Gros sel

Léon-Paul Fargue

Fata Morgana, 19,00 €

Nous vivons dans un mode en proie à la sinistrose. Et rien ne va.
Notre quotidien, notre présent semble désenchanté.
On désespère, on ne fait rien, on ne pense même plus à lutter.
Et pourtant le présent qu'il soit radieux ou sombre doit nous interpeller et devenir une réserve inépuisable de questionnements, de colères, de bonheurs...Il s'agit d'avoir la volonté d'"héroïser" le présent comme l'écrivait Foucault.

Cette pensée préliminaire pour vous parler des textes de Léon-Paul Fargue regroupés pour la première fois dans Gros sel et pointes de feu par les Editions fata Morgana.
Léon-Paul Fargue, que l'on connaît surtout pour ses déambulations dans Paris, pour sa douce nostalgie, nous apparaît ici comme l'écrivain qui secoue la vie routinière de ses contemporains et qui réussit à "héroïser" leur présent pour en révéler les avants-garde.

La lecture de Gros sel et pointes de feu est déclarée d'utilité public par la librairie Quai des brumes !!
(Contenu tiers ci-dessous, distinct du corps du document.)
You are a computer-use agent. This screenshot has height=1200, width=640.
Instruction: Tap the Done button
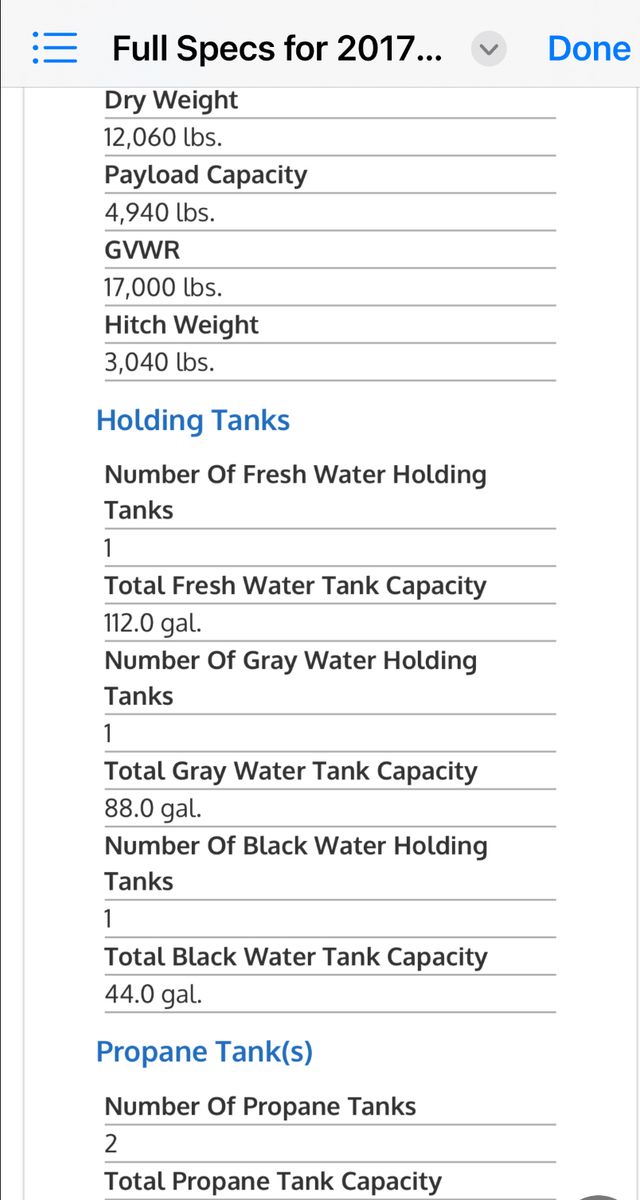[589, 48]
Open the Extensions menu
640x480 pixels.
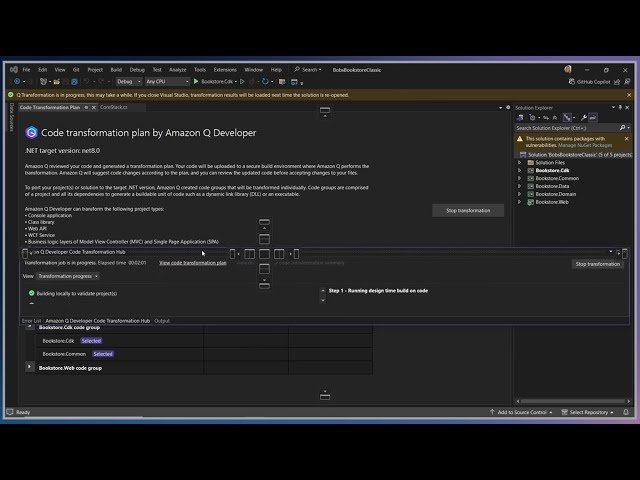[x=225, y=70]
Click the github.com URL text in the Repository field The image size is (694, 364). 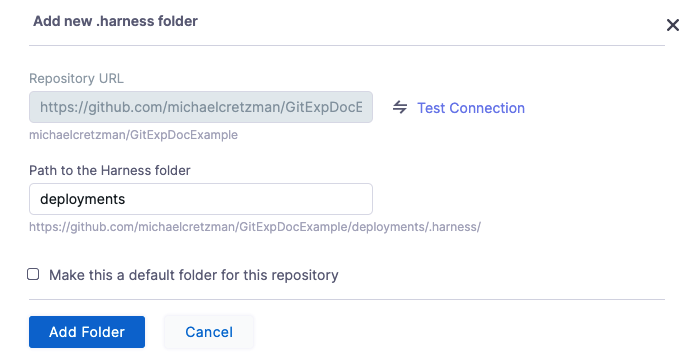201,107
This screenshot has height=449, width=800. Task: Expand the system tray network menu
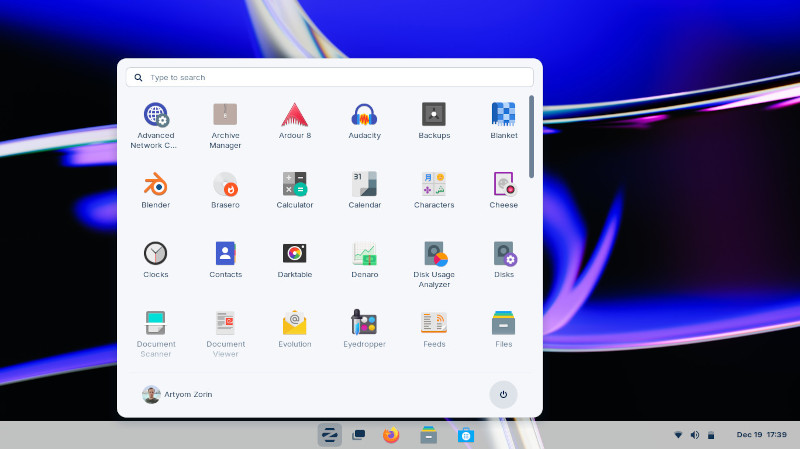click(678, 435)
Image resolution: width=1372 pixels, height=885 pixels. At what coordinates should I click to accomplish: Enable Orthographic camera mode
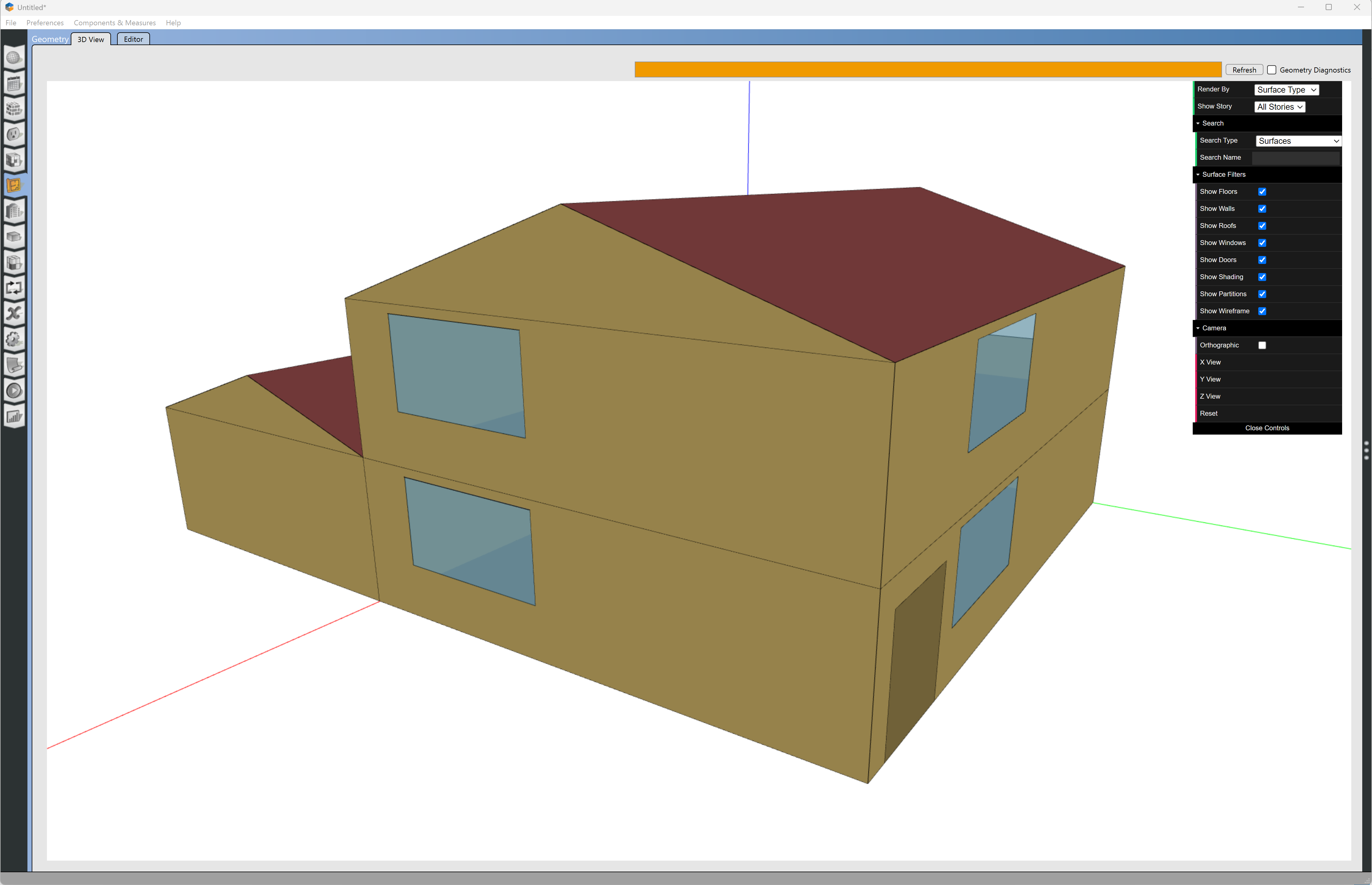1262,345
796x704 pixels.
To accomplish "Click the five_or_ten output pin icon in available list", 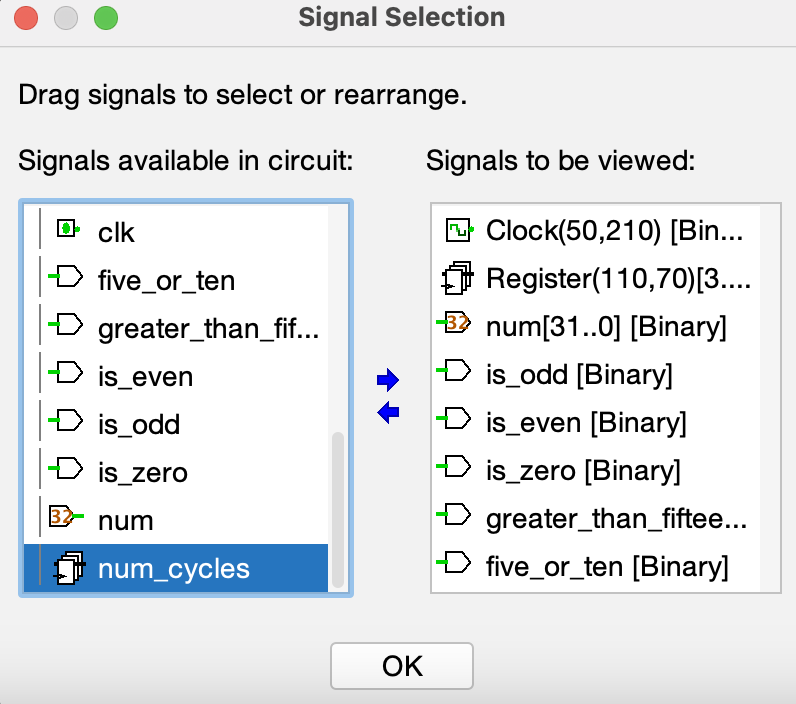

"Encore un coup, il y a trop de tout. Il faut secouer le prunier. Il faut une révolution des centres nerveux. Qu'on nettoie le temple où nous avons admis trop de gentils garçons qui sont uniquement intentionnés, parfois très bien. Organisons un concours, mettons des sentinelles chez les libraires et devant les fronts. Qu'il ne soit plus permis d'écrire n'importe quoi, d'écrire à bout portant les mémoires ou les relations de sa sœur avec le fakir du coin." (Il y a trop de tout).

Ou encore :

"On pourrait trouver de nombreuses pages de prose, et honorablement signées, à la gloire des théories de l'occupant, voire des livres de flatterie, mais pas un seul poème. En revanche, on peut puiser les yeux fermés dans les œuvres poétiques de la résistance. Ce ne sont pas dix vers, mais cent qui pourraient être imprimés sur des drapeaux. La poésie ne connaît point de lâches."

Ou encore :

"Aujourd'hui les tempes des hommes retentissent d'appréhension. Jamais encore le monde n'avait gonflé ses joues au point rouge de crever comme il le fait à cette heure. Et, que nous le voulions ou non, notre âme pressent la colère des démons qu'elle invente. Nous avons abordé carrément le tragique vrai : celui du bouleversement secret. Je vois souvent, dans quelque café, des buveurs de l'espèce la plus douce trouver le goût de la fin du monde dans leur vermouth. Il y a du macabre dans les prunelles, et le spectacle le plus gai, soleil, amours, ivresses, coups de cerveau, contient des fleurs de doute et des cloches de mort."